• **What to work on**:
Rewrite the entries starting with the line that contains "has height=693, width=1021." and going on through the line that contains "coord(812,553)", requests included, adding 105 to every number in the click coordinates given as answers.

• **Dataset content**:
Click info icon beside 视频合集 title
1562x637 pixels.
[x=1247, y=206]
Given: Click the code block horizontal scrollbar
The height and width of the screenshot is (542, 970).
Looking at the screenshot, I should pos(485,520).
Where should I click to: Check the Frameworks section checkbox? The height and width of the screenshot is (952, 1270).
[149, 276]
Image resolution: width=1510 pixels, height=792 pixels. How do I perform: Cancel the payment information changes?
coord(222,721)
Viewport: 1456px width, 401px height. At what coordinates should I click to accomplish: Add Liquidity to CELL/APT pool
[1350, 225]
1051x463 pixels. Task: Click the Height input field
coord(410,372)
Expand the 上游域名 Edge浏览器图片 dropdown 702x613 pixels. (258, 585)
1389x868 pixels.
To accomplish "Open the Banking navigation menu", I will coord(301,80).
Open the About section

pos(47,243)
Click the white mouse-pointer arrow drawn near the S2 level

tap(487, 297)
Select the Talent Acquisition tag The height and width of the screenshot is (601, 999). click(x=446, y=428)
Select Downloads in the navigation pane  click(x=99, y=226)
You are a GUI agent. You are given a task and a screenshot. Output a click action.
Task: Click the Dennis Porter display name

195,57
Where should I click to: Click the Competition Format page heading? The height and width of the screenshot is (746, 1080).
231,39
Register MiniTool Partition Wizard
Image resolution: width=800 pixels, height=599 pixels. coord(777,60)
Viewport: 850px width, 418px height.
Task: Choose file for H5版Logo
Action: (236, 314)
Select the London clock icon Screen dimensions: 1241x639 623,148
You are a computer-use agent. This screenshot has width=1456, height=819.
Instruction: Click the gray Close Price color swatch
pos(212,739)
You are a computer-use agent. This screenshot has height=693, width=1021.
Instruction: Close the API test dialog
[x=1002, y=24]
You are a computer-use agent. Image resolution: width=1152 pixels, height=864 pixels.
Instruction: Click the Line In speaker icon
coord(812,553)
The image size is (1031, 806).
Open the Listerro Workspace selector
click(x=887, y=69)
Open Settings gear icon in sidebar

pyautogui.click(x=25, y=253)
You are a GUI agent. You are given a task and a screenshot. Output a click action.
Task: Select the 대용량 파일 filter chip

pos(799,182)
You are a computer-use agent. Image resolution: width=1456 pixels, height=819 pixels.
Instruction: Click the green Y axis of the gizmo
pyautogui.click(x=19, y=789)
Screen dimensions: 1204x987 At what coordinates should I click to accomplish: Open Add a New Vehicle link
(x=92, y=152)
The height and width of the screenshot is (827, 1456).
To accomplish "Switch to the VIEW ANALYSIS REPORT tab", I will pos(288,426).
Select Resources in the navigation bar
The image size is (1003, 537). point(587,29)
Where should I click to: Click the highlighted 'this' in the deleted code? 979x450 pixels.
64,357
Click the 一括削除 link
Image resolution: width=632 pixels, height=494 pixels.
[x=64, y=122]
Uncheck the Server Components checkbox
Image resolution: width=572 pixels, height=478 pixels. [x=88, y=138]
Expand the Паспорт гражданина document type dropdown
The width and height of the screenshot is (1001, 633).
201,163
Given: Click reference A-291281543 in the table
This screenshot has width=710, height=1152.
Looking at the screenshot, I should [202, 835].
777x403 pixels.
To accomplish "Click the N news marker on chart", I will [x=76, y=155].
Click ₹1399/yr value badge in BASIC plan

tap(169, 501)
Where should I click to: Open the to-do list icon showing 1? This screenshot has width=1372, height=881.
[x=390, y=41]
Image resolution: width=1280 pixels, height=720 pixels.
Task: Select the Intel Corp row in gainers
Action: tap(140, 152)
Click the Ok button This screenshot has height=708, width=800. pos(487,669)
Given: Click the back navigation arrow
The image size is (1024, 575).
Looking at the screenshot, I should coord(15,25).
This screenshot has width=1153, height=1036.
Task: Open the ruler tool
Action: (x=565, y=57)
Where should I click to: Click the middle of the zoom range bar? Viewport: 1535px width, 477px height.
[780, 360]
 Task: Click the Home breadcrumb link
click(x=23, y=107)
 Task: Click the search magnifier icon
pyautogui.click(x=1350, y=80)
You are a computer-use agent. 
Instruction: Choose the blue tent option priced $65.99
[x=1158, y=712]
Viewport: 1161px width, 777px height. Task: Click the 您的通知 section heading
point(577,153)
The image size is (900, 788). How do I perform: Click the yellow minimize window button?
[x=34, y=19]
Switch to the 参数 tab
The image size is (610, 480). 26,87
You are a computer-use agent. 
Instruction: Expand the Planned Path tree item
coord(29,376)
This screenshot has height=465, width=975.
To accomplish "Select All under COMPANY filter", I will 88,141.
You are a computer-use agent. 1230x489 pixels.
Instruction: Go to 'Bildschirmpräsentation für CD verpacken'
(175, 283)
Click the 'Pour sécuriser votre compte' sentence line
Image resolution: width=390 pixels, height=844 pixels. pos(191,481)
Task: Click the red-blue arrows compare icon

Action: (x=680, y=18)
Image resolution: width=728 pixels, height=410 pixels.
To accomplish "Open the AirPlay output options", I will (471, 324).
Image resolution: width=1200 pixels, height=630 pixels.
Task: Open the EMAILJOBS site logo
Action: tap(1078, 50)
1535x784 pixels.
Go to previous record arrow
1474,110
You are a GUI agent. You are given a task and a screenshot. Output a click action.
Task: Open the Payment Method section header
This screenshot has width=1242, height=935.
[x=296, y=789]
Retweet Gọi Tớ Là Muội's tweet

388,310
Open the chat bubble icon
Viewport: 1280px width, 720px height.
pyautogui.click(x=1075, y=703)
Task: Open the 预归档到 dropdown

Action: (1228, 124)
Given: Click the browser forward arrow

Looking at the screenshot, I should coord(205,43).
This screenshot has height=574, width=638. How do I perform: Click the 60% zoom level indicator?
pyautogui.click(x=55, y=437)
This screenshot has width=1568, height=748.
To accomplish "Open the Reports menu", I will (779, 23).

• **Final answer**:
You are a computer-use agent. This screenshot has height=693, width=1021.
Instruction: Close the API test dialog
[x=1107, y=129]
You are a computer-use agent. Image resolution: width=1152 pixels, height=864 pixels.
Instruction: Click the Line In speaker icon
coord(917,658)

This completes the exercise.